L'accento logico...

Chi ci onora dell’attenzione, seguendo assiduamente le nostre modeste noterelle sull’uso corretto dell’italico idioma, stupirà di fronte a un accento non registrato dalle grammatiche (molte, per la verità) che abbiamo esaminato: l’accento logico.
Quando – in lingua – si parla di accento si intende quello tonico che è l’accento per eccellenza in quanto – come dice la stessa parola – dà il tono alla parola medesima. Ma – come forse tutti non sanno – non è l’unico.
Oltre all’accento tonico (che non si segna graficamente) ci sono quelli grafici (accento acuto, grave e circonflesso, quest’ultimo adoperato, per lo più, nelle lingue straniere) e, per l’appunto, anche se misconosciuto, quello logico.
Come la modulazione della voce, posandosi su una sillaba della parola (accento tonico), dà maggior risalto e colorito a questa sillaba, così in un periodo la modulazione della voce si posa in modo particolare e determinante su una sola parola fra le tante per darle maggiore evidenza, per distinguerla, insomma, da tutte le altre. Questo è l’accento logico, appunto; un accento che serve per indicare la connessione, il rapporto che le parole hanno tra loro nel contesto del periodo.

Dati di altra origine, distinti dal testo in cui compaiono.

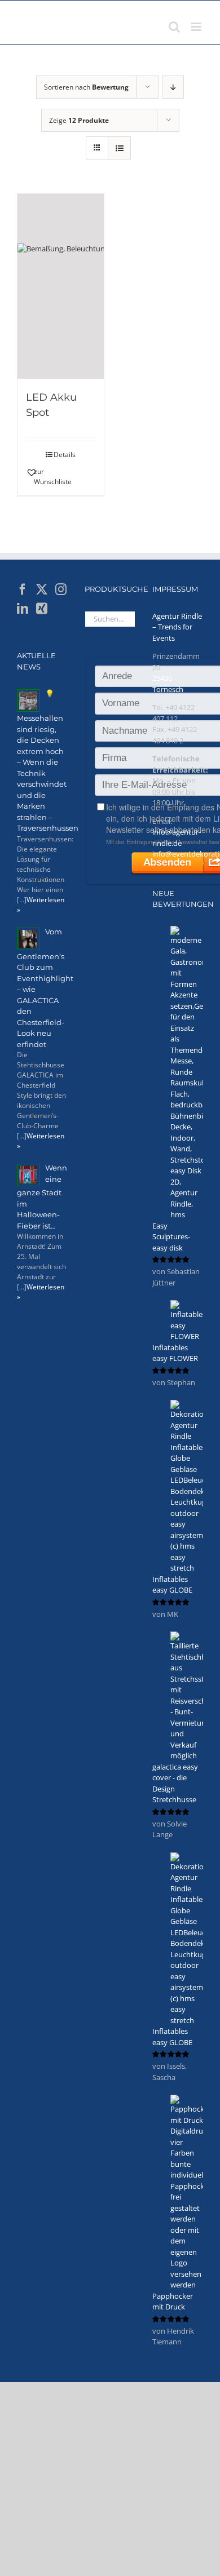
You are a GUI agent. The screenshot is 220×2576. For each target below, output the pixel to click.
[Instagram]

Esso classifica, per così dire, i termini di una proposizione o frase secondo la minore o maggiore importanza delle idee che esprimono. Si potrebbe chiamare anche accento oratorio in quanto attraverso questo colui che parla a una folla esprime e comunica i sentimenti che l’agitano.
Inoltre – fatto di non secondaria importanza – in qualsivoglia frase, per corta e insignificante che sia, c’è un ritmo, una melodia. Molto più evidente in poesia, il ritmo non manca, però, nemmeno nella prosa, quando questa è ben costruita.

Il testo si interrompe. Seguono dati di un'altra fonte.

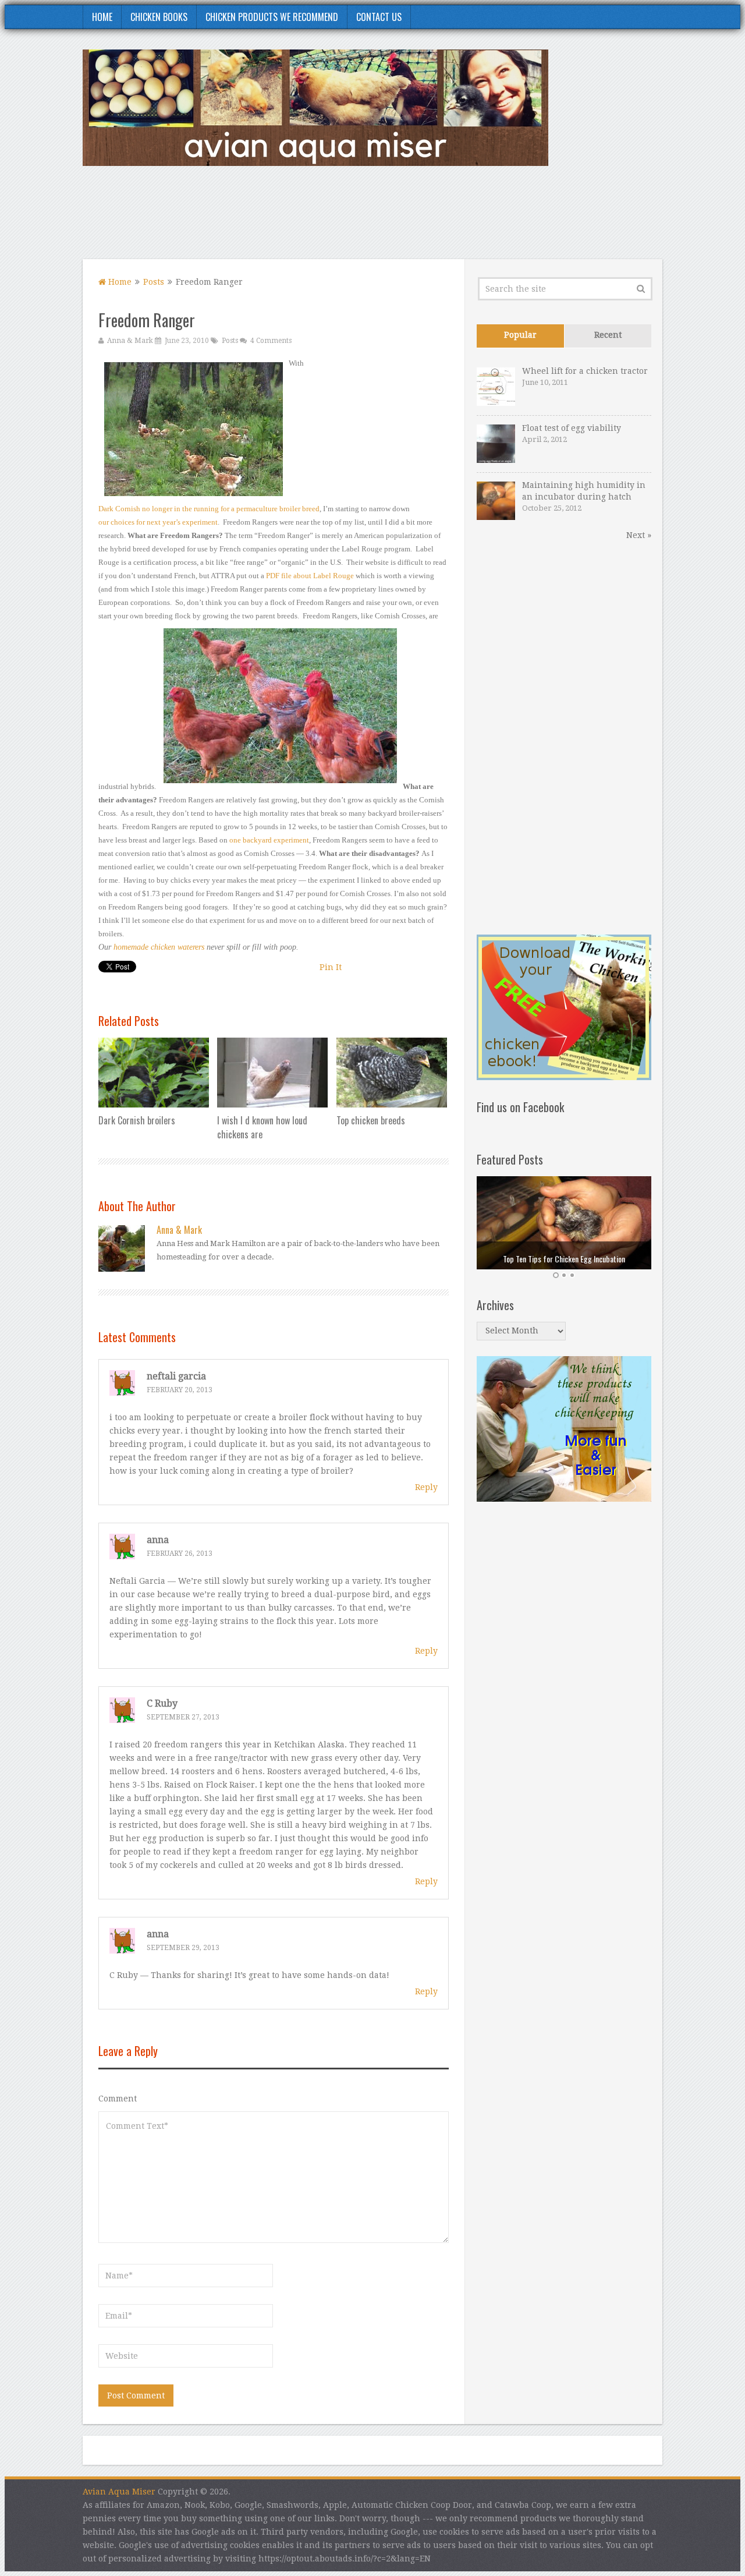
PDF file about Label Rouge (310, 575)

Quando leggiamo, infatti, ci occorrono necessariamente dei segni come punto di riferimento per la modulazione della voce: il punto fermo, il punto esclamativo, quello interrogativo e i puntini di sospensione sono i principali di tali segni. Vediamoli brevemente.

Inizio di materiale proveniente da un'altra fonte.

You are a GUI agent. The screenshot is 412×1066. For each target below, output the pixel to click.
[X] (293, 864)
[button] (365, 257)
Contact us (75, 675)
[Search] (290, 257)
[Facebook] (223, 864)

Il punto fermo, indicandoci la fine di un periodo, ci dice chiaramente che la nostra voce deve chiudere e concludere la melodia della frase in cadenza; la nota finale sarà, quindi, più bassa delle altre. Gli altri segni, invece, ci avvertono del fatto che la frase non è conclusa e dobbiamo, per tanto, alzare la voce per interrogare o esclamare ovvero per lasciare dopo quella nota più alta una pausa di sospensione.
Il ritorno a intervalli stabiliti, più o meno regolari, degli accenti tonici dà del resto a tutta la proposizione e a tutto il periodo un ritmo suo particolare. A tutto ciò si aggiungano le pause indicate dalle virgole, dai punti e virgola e dai due punti i quali costituiscono moltissime rotture del ritmo; e ecco che il... ritmo ora sale, ora si prolunga, ora scende, ora si spezza poi riprende e via...
Anche la prosa, insomma, è melodia e ha bisogno di un accento... logico. Non sappiamo spiegarci, quindi, le ragioni per cui i sacri testi della lingua lo ignorino.
Questo accento, dunque, esiste e tutti lo adoperiamo senza rendercene conto. Diamogli, quindi, il posto che merita nei trattati di linguistica.